Mr. Speaker, the outrageously poor response to the devastation in Puerto Rico is the best illustration yet that President Trump only cares about people who look like him or vote for him or make the kind of money that he makes. The American people, especially the 3.5 million U.S. citizens in Puerto Rico, deserve a President who is capable of common human decency, a President more concerned about his conduct in office than his coverage in the media, a President who understands that his base is every single one of us. Mr. Speaker, I would like to close with a few words in Spanish for the brave people of Puerto Rico.
The Puerto Rican people are stronger than Donald Trump thinks. And they will come out of this crisis and prosper again. We can’t wait any longer. We are with you.
Rep. Tulsi Gabbard (D-HI):
Mr. Speaker, right now, 3.5 million Americans, our fellow citizens, are facing a humanitarian crisis. In Puerto Rico, the majority of people still lack basic electricity, clean drinking water, and medicine, the bare basic necessities just to stay alive—not to speak of the basic resources they need to begin the great task of rebuilding their lives and their communities. It has been days since the hurricane passed over Puerto Rico leaving death and destruction in its wake. The people of Puerto Rico are literally crying out for help. There are far too many, especially those in rural communities, who still have not been reached by those bringing aid. As a Representative from an island State in Hawaii, I can only imagine their frustration and desperation. I urge the administration to dedicate all available resources to helping the people of Puerto Rico. Work with Congress to pass an emergency aid package to ensure that those delivering aid have what they need to help the people of Puerto Rico and save lives.
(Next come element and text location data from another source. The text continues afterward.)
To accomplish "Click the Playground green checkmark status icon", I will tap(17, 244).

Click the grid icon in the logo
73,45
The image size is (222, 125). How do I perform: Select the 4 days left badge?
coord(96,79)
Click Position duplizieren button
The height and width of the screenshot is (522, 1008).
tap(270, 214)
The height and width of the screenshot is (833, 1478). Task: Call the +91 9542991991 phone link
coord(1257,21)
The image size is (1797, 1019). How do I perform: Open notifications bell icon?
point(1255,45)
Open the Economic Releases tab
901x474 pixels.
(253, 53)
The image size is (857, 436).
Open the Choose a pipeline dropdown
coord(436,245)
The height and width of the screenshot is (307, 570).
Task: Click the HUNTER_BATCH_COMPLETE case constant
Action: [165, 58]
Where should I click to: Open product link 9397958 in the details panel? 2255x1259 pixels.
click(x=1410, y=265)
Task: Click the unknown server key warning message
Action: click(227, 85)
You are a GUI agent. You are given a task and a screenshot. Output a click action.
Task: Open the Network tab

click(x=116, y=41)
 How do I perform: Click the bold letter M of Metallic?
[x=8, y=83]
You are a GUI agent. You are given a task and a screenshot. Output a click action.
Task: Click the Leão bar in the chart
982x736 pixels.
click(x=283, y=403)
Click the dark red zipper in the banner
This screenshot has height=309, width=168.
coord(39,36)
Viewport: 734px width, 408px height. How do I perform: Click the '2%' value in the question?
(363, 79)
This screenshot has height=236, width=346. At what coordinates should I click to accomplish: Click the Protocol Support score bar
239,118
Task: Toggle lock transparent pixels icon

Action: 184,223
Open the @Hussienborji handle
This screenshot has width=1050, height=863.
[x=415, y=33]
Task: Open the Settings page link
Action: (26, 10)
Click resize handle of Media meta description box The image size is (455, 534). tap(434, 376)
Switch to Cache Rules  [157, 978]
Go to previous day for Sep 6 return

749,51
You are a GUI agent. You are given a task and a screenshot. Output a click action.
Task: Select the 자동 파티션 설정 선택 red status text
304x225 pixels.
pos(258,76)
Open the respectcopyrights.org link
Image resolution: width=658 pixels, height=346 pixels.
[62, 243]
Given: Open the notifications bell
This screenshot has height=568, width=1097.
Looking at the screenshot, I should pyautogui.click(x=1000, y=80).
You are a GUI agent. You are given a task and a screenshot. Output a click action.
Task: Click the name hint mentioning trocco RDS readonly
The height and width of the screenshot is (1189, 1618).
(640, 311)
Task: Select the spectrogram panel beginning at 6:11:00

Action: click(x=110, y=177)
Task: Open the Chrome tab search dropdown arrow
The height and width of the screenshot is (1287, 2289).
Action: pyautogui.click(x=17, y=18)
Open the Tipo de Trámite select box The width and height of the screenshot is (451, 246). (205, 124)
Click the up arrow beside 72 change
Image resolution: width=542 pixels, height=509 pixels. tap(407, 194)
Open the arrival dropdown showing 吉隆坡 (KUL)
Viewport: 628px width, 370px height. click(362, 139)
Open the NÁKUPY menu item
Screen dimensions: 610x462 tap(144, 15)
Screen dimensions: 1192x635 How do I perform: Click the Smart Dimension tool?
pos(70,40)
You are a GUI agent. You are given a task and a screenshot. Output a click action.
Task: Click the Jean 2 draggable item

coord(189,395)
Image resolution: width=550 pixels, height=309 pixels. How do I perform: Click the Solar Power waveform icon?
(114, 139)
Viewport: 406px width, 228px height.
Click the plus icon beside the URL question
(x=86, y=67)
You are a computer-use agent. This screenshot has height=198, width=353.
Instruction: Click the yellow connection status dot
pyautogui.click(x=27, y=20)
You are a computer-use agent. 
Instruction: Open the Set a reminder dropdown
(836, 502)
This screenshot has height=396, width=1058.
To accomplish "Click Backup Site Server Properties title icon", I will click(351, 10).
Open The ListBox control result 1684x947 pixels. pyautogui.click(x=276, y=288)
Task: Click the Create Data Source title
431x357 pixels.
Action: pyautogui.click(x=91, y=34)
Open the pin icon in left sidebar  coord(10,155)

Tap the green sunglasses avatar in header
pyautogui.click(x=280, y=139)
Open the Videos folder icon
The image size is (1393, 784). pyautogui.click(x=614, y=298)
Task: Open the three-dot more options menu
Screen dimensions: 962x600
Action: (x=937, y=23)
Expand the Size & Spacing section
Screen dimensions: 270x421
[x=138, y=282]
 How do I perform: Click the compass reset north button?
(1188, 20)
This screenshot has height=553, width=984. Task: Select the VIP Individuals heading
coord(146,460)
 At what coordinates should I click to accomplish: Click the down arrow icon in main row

Rep. Adriano Espaillat (D-NY):
Mr. Chairman, a budget is a moral contract between elected officials—the government—and the people we were elected to represent. That is why I am proud to rise in support of the people’s budget, presented by the Congressional Progressive Caucus. This budget serves as a Progressive alternative to the GPO’s cruel budget plan, a plan that prioritizes tax breaks for billionaires over the need to fund care for seniors in nursing homes and children and struggling families in places like Puerto Rico and the Virgin Islands. I was proud to help draft the people’s budget, which invests $200 billion to ensure that families in Texas, Louisiana, Puerto Rico, Florida, and the U.S. territories have the immediate assistance they need right now. The people’s budget would also reduce the deficit by $700 billion over the next 20 years by investing in human capital. We would do this while enacting comprehensive immigration reform, protecting DREAMers, and ending funding for family detention centers. Mr. Chair, I encourage my colleagues to support the people’s budget and reject H. Con. Res. 71. Let’s stands with the working class, the middle class, and the immigrants in our country. This is the right thing to do for our people and for our economy.